The business model goes like: ksh buys copper rod and aluminium rod as raw materials, draws them down to precise dimensions, applies insulation layers - enamel coating, paper wrapping, or complex transposition - and sells the finished conductor to OEM customers who wind it into their electrical equipment. The margin profile depends almost entirely on how complex the insulation and processing is, not on the metal itself. Copper prices are passed through to customers, and the per-ton economics that management tracks - ebitda per metric ton - is the real measure of whether the business is improving.

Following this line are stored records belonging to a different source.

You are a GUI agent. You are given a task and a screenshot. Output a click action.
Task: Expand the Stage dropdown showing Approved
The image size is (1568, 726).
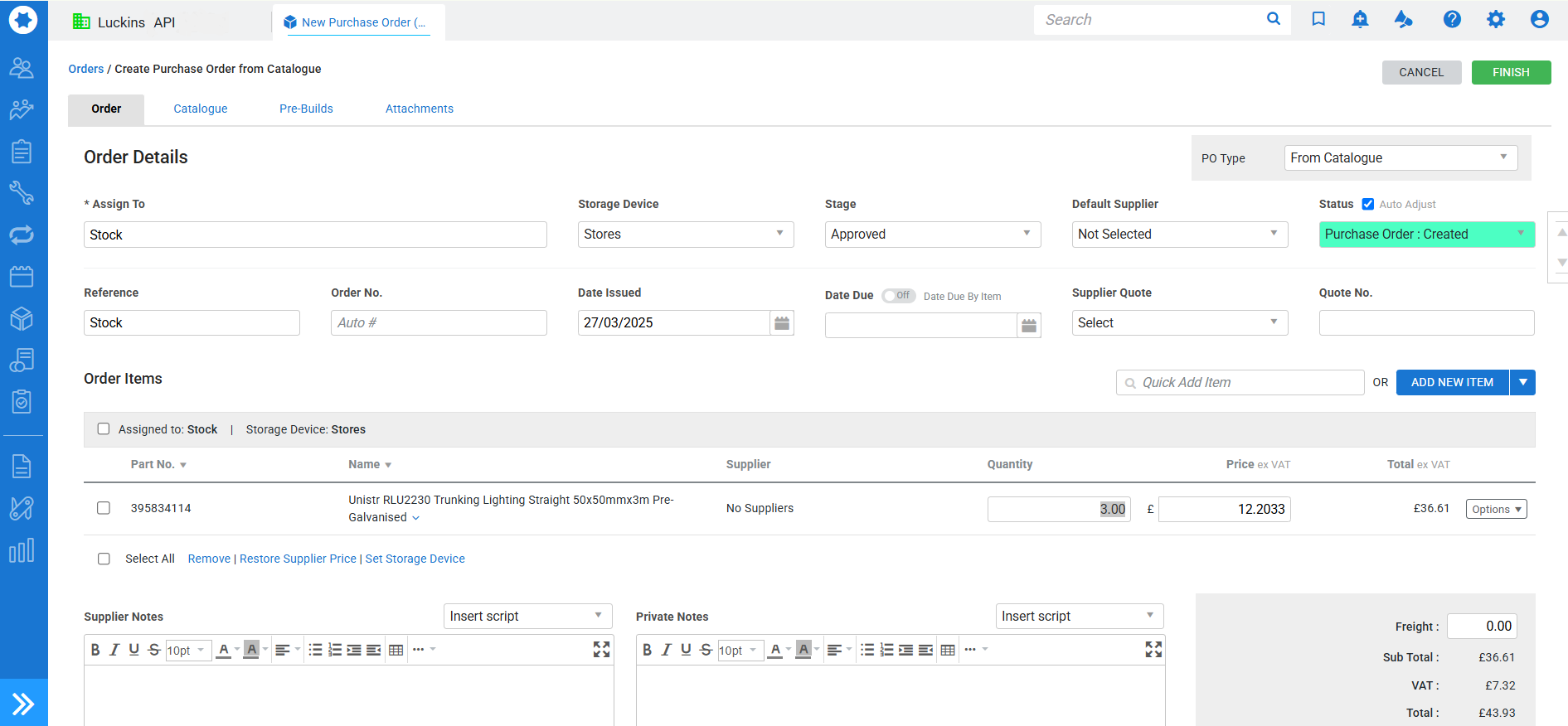pyautogui.click(x=932, y=235)
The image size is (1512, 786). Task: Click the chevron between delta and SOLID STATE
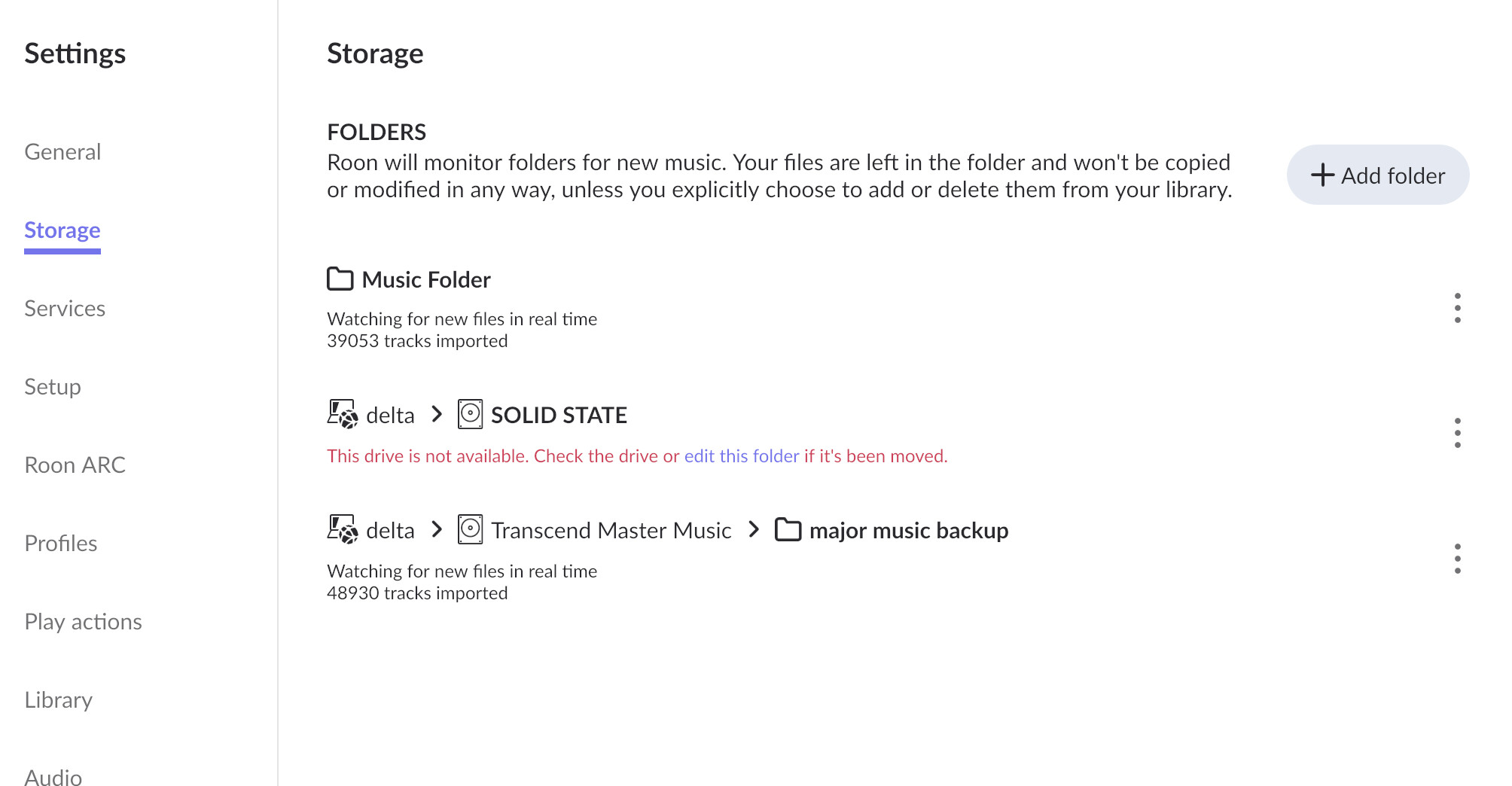tap(437, 415)
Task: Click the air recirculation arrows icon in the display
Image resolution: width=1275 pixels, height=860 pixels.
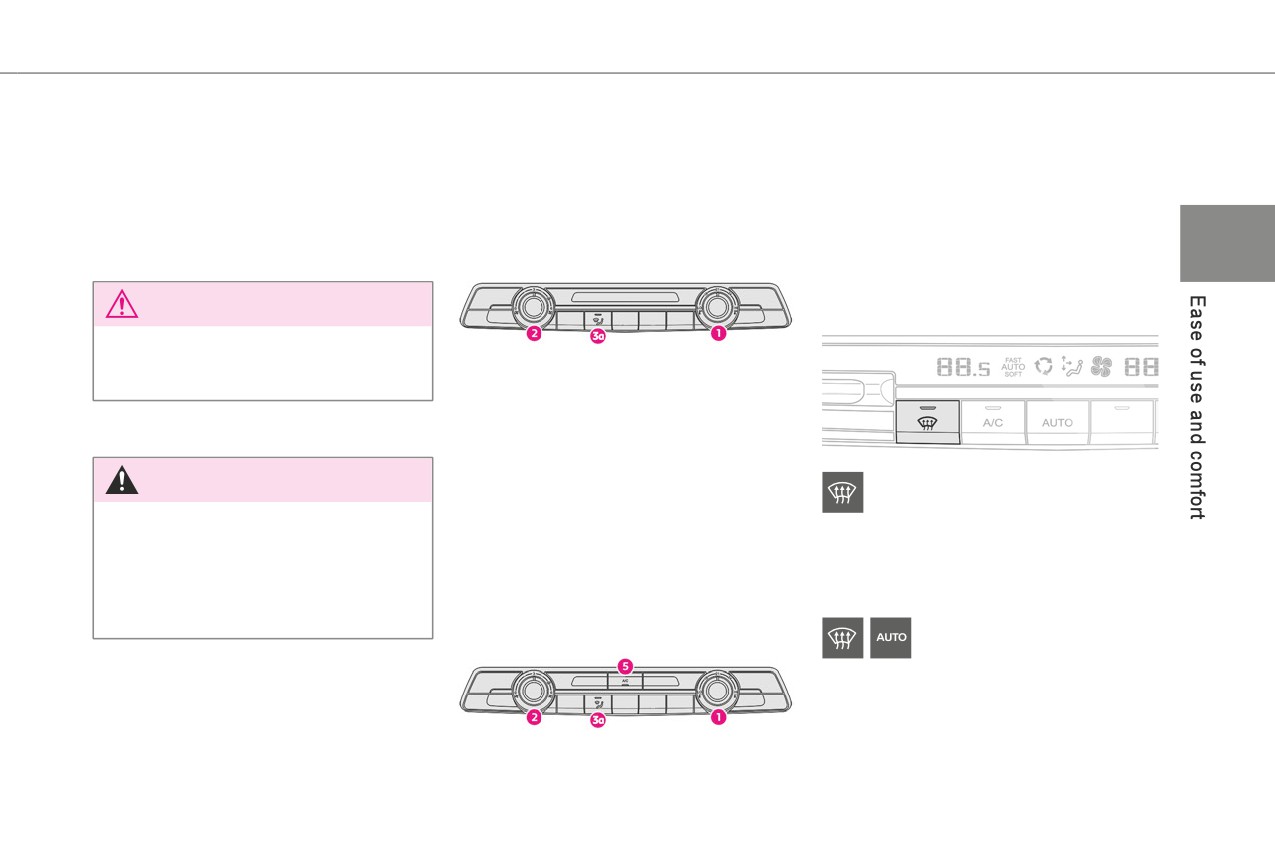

What ksh actually does, in a technical sense, is manage the gap between raw copper and a precisely engineered conductor. A standard round enamelled wire involves drawing copper rod through progressively smaller dies and coating it with enamel at controlled temperatures. a continuously transposed conductor involves assembling multiple individually enamelled rectangular strands, transposing them continuously through a mechanical process so each strand occupies every possible position in the bundle, then wrapping the bundle in paper tape. The transposition eliminates circulating currents in large transformer windings, reducing electrical losses. Getting the transposition geometry right, consistent across thousands of meters per production run, requires process control that took ksh nearly two decades to develop. The company can currently produce ctc strands from 5 to 47 in number, in widths from 3 to 12.5mm and thickness from 1.1 to 3.2mm, with up to 24 layers of paper insulation. No other manufacturer in india matches this specification range in ctc.
The customer problem ksh solves is simple to state but hard to serve: oems building power transformers, generators, and electric motors cannot buy off-the-shelf wire. Every winding requires a precise conductor cross-section, insulation specification, and mechanical tolerance. ksh custom-engineers each order to the customer’s drawing. this is not commodity distribution - it is engineered manufacturing to specification on a per-order basis, which is why the company has managed over 90% repeat customer revenue.
Business Segments
Specialized Winding Wires
Specialized wires contributed approximately 75% of ksh’s total revenue in q3 fy26, growing 61% year-on-year in that quarter. This is the higher-complexity, higher-margin half of the portfolio, and it is what distinguishes ksh from commodity wire producers.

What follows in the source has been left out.